### [PAGE EXTRACT]
The grouped data with \(n = 7\):

Number of trips Size Council tax band Car \(m_i\) \(y_i\) \(\phi_i\)
{3, 2} 1 C 1 2 2.5 1/2
{1, 2} 2 B 0 2 1.5 1/2
{1, 1, 2} 1 A 0 3 1.33 1/3
{3, 2} 4 B 0 2 2.5 1/2
{4} 3 C 1 1 4 1
{2} 3 C 0 1 2 1
{3} 4 C 1 1 3 1

10.2 Chapter 2

Question 1b

Question 2

  1. This link function tries to capture \(E[y_i] = \mu_i = (\boldsymbol{\beta}^T \boldsymbol{x}_i)^2\).
  2. \(\displaystyle S(\boldsymbol{\beta}) = \frac{2}{\sigma^2} \sum_i \left( y_i - (\boldsymbol{\beta}^T \boldsymbol{x}_i)^2 \right) (\boldsymbol{\beta}^T \boldsymbol{x}_i) \boldsymbol{x}_i\).

### [RECORDED DATA]
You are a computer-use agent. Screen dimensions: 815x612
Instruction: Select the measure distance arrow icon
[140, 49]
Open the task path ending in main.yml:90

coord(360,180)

### [TASKS]
a) In the grouped data notes, what is the value of n?
b) Update the entries above by replacing "arrow icon" with "arrow button", and keep everything else unchanged.

### [REPLIES]
a) n = 7

b)
You are a computer-use agent. Screen dimensions: 815x612
Instruction: Select the measure distance arrow button
[140, 49]
Open the task path ending in main.yml:90

coord(360,180)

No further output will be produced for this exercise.